Yaitu orang-orang yang melanggar janji Allah setelah ia ditetapkan, dan ‎memutus apa yang diperintahkan oleh Allah untuk menyambungnya, dan ‎membuat kerusakan di muka bumi, mereka itulah orang-orang yang merugi.‎

Setelah ayat sebelumnya berbicara tentang kesesatan orang-orang fasik, ‎maka ayat ini menjelaskan tiga ciri-ciri mereka itu.‎‎

Pertama, mereka adalah orang-orang yang suka menginjak-injak perjanjian ‎dengan Allah dan hanya mengikuti keinginan-keinginan hawa nafsu mereka. ‎Yang dimaksud dengan perjanjian Allah di dalam ayat ini ialah suatu bentuk ‎perjanjian takwini (penciptaan) bukan tasyri'i (pensyariatan). Yaitu, Allah Swt ‎telah menciptakan fitrah di dalam diri setiap manusia, dimana melalui hidayah ‎fitrah tersebut, manusia dapat mengenali kebaikan dan keburukan, kebenaran ‎dan kebatilan.

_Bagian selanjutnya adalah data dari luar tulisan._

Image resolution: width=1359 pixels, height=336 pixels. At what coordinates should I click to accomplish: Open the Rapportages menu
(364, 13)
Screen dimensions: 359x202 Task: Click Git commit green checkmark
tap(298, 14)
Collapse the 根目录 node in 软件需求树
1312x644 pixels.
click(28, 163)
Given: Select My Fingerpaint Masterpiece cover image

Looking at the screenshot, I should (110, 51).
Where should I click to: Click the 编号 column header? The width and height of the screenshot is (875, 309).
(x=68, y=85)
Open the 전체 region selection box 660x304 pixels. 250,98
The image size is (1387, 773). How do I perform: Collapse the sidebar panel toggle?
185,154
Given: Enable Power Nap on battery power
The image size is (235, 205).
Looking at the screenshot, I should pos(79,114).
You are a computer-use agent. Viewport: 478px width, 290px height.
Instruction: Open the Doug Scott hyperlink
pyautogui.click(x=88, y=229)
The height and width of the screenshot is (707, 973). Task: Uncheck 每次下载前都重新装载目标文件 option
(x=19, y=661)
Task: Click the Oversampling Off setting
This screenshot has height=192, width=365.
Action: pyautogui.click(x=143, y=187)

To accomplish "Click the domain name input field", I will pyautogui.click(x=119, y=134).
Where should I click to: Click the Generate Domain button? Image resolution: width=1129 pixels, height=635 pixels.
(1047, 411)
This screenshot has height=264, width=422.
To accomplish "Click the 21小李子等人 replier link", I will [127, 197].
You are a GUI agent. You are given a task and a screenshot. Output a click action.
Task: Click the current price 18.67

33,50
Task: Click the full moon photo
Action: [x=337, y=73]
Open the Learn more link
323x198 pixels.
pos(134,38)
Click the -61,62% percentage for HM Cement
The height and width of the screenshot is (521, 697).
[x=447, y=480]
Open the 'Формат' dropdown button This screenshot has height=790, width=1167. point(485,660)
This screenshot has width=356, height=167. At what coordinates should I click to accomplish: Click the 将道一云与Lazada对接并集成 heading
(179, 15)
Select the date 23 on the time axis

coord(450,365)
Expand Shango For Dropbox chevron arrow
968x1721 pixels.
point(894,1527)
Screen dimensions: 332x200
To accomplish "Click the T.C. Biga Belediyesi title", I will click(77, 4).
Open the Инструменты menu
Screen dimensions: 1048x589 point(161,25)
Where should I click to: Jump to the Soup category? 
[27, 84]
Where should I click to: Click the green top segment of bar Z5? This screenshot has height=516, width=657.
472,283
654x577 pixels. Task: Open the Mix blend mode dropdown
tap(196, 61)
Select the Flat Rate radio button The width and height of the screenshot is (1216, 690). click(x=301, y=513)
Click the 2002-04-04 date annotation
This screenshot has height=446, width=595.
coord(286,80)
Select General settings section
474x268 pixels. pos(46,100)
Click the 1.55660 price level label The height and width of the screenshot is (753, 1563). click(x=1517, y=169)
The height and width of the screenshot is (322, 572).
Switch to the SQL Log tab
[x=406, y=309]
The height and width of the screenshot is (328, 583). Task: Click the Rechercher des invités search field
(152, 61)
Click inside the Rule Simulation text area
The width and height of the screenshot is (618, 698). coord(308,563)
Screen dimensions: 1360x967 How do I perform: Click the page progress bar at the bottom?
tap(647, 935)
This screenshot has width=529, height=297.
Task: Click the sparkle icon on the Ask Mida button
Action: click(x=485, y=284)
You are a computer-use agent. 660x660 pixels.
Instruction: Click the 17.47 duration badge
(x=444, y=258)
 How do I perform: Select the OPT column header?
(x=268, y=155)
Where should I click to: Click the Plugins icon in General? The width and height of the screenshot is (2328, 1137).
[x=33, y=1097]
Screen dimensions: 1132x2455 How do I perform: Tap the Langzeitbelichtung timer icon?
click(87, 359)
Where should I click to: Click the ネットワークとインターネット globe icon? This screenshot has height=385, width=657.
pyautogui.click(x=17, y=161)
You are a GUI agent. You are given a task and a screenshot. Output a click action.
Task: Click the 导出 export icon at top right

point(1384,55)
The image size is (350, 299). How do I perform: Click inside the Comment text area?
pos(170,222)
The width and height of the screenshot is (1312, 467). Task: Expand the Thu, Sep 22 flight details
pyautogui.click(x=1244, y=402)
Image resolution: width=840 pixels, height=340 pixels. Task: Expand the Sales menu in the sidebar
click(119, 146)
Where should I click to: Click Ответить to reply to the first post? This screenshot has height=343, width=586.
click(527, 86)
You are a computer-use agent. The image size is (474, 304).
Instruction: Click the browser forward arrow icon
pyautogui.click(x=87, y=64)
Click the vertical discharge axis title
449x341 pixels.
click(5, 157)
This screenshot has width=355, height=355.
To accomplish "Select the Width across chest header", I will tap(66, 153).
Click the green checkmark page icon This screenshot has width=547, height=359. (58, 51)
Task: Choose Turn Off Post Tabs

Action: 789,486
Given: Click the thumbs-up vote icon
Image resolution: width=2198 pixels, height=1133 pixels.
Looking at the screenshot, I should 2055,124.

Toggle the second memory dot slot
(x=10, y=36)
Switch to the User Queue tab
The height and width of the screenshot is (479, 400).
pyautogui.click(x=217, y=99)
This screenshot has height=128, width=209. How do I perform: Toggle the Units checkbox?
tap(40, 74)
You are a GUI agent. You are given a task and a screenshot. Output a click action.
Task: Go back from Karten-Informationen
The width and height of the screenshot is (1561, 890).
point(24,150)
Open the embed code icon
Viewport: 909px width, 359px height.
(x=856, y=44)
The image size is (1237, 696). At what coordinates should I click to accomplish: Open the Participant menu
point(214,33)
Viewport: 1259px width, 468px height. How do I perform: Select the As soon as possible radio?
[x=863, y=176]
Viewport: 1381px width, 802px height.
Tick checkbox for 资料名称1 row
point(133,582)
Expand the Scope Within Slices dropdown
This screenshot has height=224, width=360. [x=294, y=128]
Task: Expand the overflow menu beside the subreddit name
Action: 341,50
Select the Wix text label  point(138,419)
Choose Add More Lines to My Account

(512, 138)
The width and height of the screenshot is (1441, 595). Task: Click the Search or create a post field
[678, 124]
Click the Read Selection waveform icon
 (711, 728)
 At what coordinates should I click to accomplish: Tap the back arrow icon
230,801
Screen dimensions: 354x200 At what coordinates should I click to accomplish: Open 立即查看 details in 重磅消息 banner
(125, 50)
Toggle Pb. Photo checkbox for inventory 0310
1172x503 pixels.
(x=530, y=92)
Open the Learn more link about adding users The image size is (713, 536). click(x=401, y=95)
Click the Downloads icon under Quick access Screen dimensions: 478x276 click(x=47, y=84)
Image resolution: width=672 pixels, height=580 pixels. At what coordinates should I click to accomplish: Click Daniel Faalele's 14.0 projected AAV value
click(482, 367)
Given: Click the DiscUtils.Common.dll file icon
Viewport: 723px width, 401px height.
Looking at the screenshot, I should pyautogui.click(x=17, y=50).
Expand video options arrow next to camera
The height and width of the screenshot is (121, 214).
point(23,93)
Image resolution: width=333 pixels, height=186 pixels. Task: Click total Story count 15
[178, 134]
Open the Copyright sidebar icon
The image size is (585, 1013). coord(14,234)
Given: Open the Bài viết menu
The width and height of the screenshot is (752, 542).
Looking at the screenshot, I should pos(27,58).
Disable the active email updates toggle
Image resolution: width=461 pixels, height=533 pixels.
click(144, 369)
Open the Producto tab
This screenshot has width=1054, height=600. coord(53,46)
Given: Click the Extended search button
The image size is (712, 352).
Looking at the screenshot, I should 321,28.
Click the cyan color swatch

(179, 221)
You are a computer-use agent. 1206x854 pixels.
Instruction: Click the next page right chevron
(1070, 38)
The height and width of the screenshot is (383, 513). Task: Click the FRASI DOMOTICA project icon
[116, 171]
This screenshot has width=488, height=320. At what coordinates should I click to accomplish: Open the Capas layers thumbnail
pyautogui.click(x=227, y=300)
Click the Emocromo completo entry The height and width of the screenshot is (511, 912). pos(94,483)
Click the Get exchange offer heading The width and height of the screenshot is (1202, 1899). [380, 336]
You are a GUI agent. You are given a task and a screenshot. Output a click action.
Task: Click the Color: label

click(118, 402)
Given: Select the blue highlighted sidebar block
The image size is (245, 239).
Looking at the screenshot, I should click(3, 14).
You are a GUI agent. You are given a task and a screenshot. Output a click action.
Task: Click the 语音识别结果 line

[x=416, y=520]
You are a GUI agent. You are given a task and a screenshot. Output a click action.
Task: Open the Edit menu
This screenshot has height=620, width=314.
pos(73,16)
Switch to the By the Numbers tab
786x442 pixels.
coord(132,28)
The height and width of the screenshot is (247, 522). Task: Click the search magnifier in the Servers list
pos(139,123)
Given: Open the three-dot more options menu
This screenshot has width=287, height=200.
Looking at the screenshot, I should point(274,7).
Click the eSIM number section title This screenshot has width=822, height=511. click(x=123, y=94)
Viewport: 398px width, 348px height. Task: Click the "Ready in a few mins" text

Dengan fitrah itu pula setiap orang memiliki kesiapan untuk ‎menerima seruan para Rasul yang diutus oleh Allah kepada mereka. ‎

Kedua, Ketika Allah Swt memerintahkan agar mereka menjalin hubungan ‎yang baik, termasuk hubungan keagamaan dengan para pemimpin ilahi, juga ‎hubungan sosial dengan orang-orang mukmin, serta hubungan kekeluargaan ‎dengan kaum kerabat dan sanak keluarga; orang-orang fasik justru memutus ‎dan merusak hubungan-hubungan tersebut. ‎

Ketiga, mereka menyebarkan kerusakan dan kekejian di muka bumi ini ‎dengan kefasikan dan perbuatan-perbuatan dosa mereka. Mungkin mereka ‎mengira bahwa perbuatan dosa adalah perkara pribadi dan dampak-‎dampaknya berkaitan dengan dirinya sendiri. Padahal segala bentuk ‎pengaruh sosial dari perbuatan dosa tidak lebih kecil dari pada pengaruh-‎pengaruh pribadi karena perbuatan-perbuatan dosa tersebut secara perlahan ‎dan bertahap akan menyeret masyarakat kepada kerusakan.‎

Jelas sekali bahwa seseorang yang tidak mempedulikan perjanjian-perjanjian ‎ilahi dan hubungan-hubungan sosial akan berbuat sekehendak hatinya. Oorang ini pasti akan menimpakan kerugian bagi dirinya sendiri. Dengan ‎melepaskan seluruh modal materi dan maknawinya, maka tak ada hal lain ‎yang ia dapatkan kecuali kesengsaraan, kerugian dan kebinasaan.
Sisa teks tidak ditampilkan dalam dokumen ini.